Giuseppe Antonelli, Lingua ipermedia

15-02-2007
Quattro modi di dire dialetto, di Enzo Golino
 
Agli inizi degli anni Sessanta la lingua letteraria italiana manifesta irrequietezza. Gli scrittori del Gruppo ’63 adottano criteri sperimentali più o meno complessi. Altri, da Italo Calvino a Natalia Ginzburg, da Primo Levi a Giorgio Bassani, si esprimono nel cosiddetto «stile semplice» e in forme attinte al parlato quotidiano in misura cospicua, riflesso dell’unificazione linguistica nazionale. Giuseppe Antonelli fissa questo momento e ne analizza gli sviluppi in cinque capitoli documentatissimi, troppe le citazioni di seconda mano. Con gli anni Novanta emerge il narratore-shaker, la lingua si trasforma in un cocktail di elementi disparati, assimila Internet e gli sms.
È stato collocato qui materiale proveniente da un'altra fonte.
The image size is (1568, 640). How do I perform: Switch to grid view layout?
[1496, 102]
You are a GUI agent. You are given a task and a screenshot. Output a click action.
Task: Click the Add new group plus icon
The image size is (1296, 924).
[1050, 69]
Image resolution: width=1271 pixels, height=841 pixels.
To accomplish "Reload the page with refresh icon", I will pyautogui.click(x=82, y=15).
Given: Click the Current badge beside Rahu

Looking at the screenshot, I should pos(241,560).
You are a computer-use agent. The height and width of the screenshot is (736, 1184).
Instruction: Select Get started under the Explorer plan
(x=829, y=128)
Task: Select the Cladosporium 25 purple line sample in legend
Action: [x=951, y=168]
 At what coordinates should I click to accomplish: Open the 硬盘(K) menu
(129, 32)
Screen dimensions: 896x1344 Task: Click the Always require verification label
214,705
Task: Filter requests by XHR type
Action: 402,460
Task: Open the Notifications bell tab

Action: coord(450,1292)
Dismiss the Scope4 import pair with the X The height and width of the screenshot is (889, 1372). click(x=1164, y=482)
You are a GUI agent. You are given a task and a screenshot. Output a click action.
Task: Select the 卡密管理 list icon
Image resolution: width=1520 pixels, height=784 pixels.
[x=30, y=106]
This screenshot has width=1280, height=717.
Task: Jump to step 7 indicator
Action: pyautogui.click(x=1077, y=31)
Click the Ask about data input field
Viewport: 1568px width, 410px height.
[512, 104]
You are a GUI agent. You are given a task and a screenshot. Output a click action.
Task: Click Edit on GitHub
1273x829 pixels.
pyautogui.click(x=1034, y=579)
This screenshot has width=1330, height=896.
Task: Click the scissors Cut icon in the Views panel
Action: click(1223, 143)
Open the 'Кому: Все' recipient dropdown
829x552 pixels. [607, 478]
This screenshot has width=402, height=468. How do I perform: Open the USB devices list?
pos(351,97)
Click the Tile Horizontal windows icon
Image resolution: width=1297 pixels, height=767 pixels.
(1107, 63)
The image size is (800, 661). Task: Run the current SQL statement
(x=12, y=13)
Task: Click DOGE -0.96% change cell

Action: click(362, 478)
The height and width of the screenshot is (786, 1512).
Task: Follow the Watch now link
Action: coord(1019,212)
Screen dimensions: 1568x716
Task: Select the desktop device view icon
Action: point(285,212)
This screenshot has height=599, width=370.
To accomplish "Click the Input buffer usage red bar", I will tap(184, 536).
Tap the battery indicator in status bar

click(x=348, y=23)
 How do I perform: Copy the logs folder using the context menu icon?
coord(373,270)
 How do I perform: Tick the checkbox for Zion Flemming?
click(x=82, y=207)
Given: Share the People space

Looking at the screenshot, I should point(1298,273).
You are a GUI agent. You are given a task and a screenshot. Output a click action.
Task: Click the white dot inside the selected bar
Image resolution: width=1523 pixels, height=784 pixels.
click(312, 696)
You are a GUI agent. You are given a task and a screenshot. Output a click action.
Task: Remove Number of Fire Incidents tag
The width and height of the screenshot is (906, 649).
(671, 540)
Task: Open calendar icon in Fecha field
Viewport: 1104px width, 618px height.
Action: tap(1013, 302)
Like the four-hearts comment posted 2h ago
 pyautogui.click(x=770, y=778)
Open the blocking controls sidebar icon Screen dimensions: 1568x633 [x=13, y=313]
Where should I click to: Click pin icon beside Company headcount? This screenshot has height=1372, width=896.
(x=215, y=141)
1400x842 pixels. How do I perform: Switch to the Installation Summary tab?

Non a caso Tiziano Scarpa confessa: le mie opere sono «una tempesta di linguaggi». Ritorna il dialetto, e Antonelli ne distingue quattro categorie: per dispetto (Silvia Ballestra), per difetto (Giuseppe Montesano), per idioletto (Francesco Guccini), per diletto. Quest’ultima – «commedia delle lingue», «rivincita delle macchiette d’avanspettacolo» – ha il bestseller che viene da un’altra generazione: Andrea Camilleri.